O sistema de ensino britânico não está centrado na importância do exame. Lembro-me de um professor que, no início de uma aula de preparação para o exame, disse que não acreditava em surpresas e leu alto as perguntas que iriam sair. A ideia do exame não é testar se a pessoa acerta ou não acerta em dados avulsos, mas se é capaz de apresentar um argumento próprio, coeso, que reconheça os dois lados do problema e seja capaz de destilar uma conclusão. É claro que o meu exemplo foi de Universidade, pós-licenciatura, mas, falando com os meus colegas ingleses, não me parece nada que não seja a norma nas escolas e nas licenciaturas também, onde a produção dos alunos é sobretudo na base dos ensaios, escritos em casa, e apresentações. E, já agora, não é bem uma questão de tornar a avaliação mais contínua: a discussão é mesmo sobre a necessidade de avaliação. O chumbo basicamente é um conceito não existente. E isso resulta? Não sei, mas sei que os ingleses, os com quem trabalho mas também aqueles que conheço fora do local de trabalho, são capazes de apresentar argumentos complexos de uma maneira simples, sintética e estruturada. Não acho que os portugueses saiam das escolas ou universidades com a mesma capacidade, para ser sincero.
Na minha Universidade, em Lisboa, o exame tinha um papel crucial. Os exames eram em larga medida imprevisíveis, tinham várias perguntas e exercícios, e era preciso estudar a matéria toda para ter chances reais de passar no exame. O resulado não foi necessariamente mau. Seria extremamente ingrato se dissesse que o rigor intelectual a que fui obrigado, também por causa dos exames, não me foi benéfico. Ainda hoje sinto que, no meu escritório, em que trabalho com outros economistas, na larga maioria britânicos, a maioria doutorados, se não me atrapalho nada e em boa parte acho que é precisamente porque fui obrigado a esse rigor intelectual. Mas, novamente, não acho que a faculdade ou a escola me tenham particularmente preparado para o debate propriamente dito, para ouvir com uma mente aberta, para não sentir a minha autoridade ameaçada por haver outros pontos de vista. Acho, na verdade, que isso construí cá (e é um work in progress!).
E é aí que o problema provavelmente reside.

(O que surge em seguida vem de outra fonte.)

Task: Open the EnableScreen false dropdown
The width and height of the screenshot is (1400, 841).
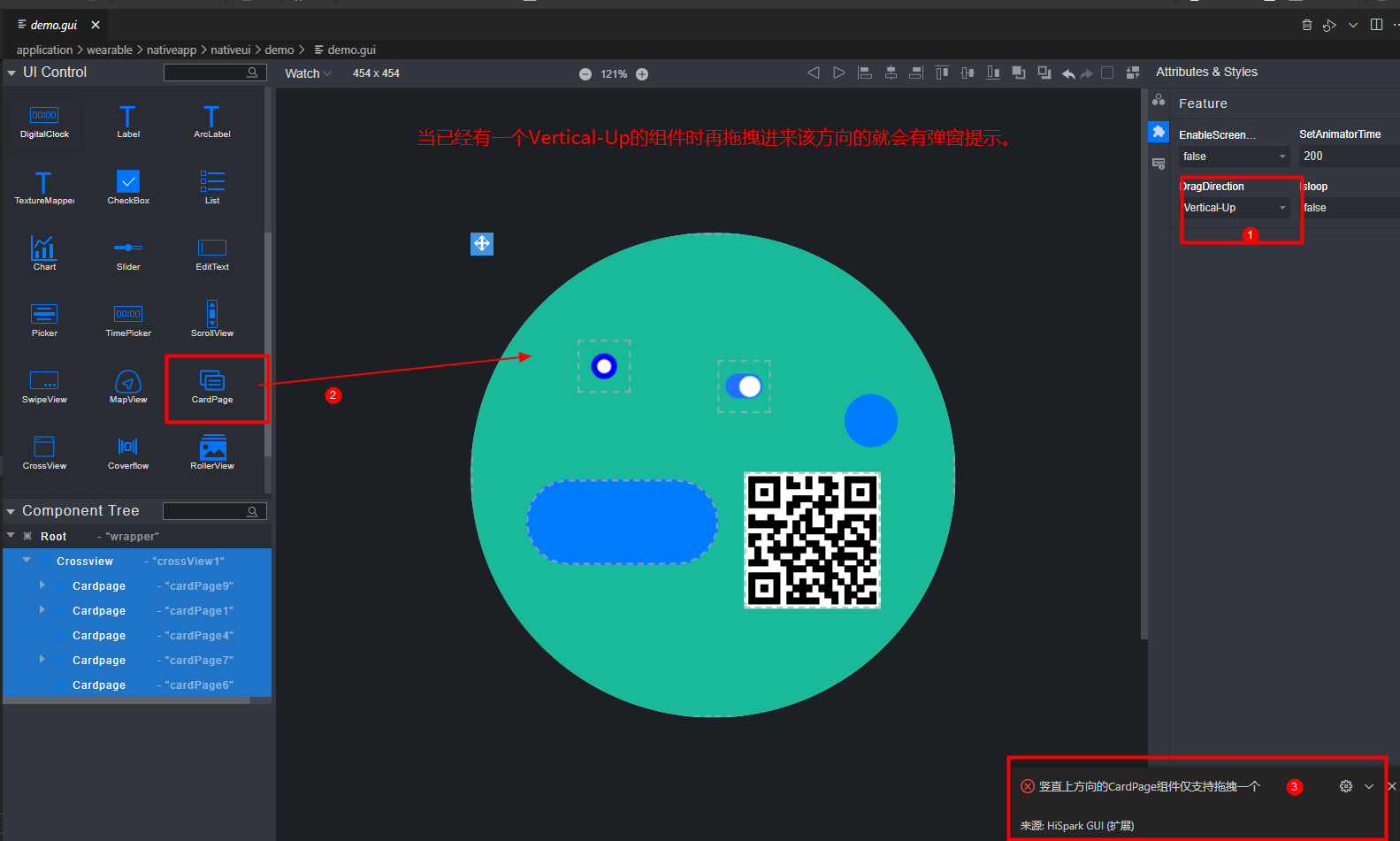Action: pos(1235,157)
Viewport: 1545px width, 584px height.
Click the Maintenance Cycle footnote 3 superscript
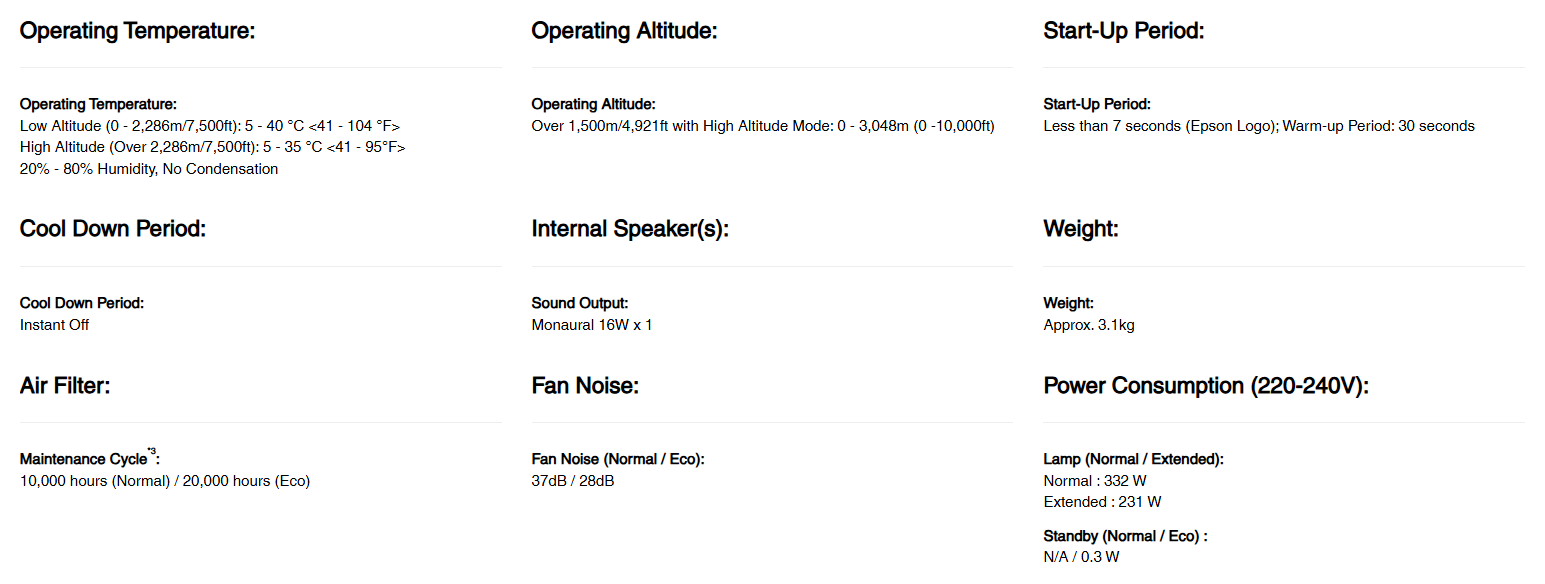152,453
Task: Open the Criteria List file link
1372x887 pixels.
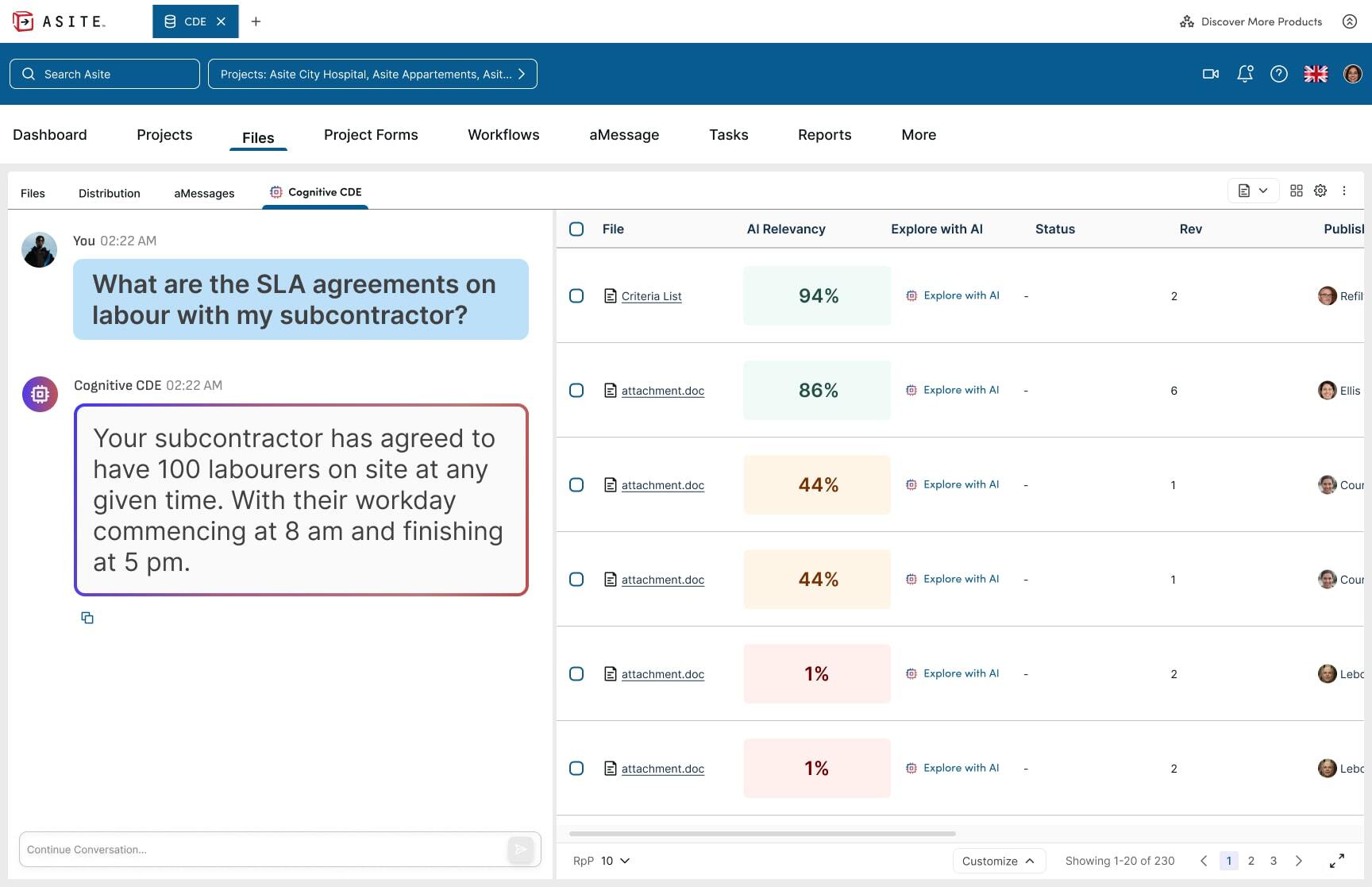Action: [651, 296]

Tenho ideia de que, em Portugal, a cultura e a educação ainda são vistos como bens de classe. Bens que servem para distinguir-nos uns dos outros, num país onde a minguante classe média trava um combate desigual pela não despromoção. A arte não é vista como um kantiano prazer despreocupado, mas como uma arma de defesa. A cultura é para vestir como as roupas de seda colorida na idade média. Os programas mais populares são concursos que testam a cultura, que consiste maioritariamente na memorização de dados avulsos. Alguns destes programas até comparam essa capacidade de memorização com as de uma criança. Outros progrramas muito populares são os de comentário unipessoal, sem contraditório, ou programas com contraditório onde todos falam por cima uns dos outros. Subjacente está sempre a ideia de que há uma verdade, que é uma espécie de troféu ganho por quem é visto acertar mais vezes.
Quer-me parecer que um movimento de redução do papel do exame vai na direção correta de reduzir a visão na sociedade portuguesa de que há sempre um certo e um errado, e de que a cultura é uma arma. Mas, repito, não tenho uma posição final sobre o assunto.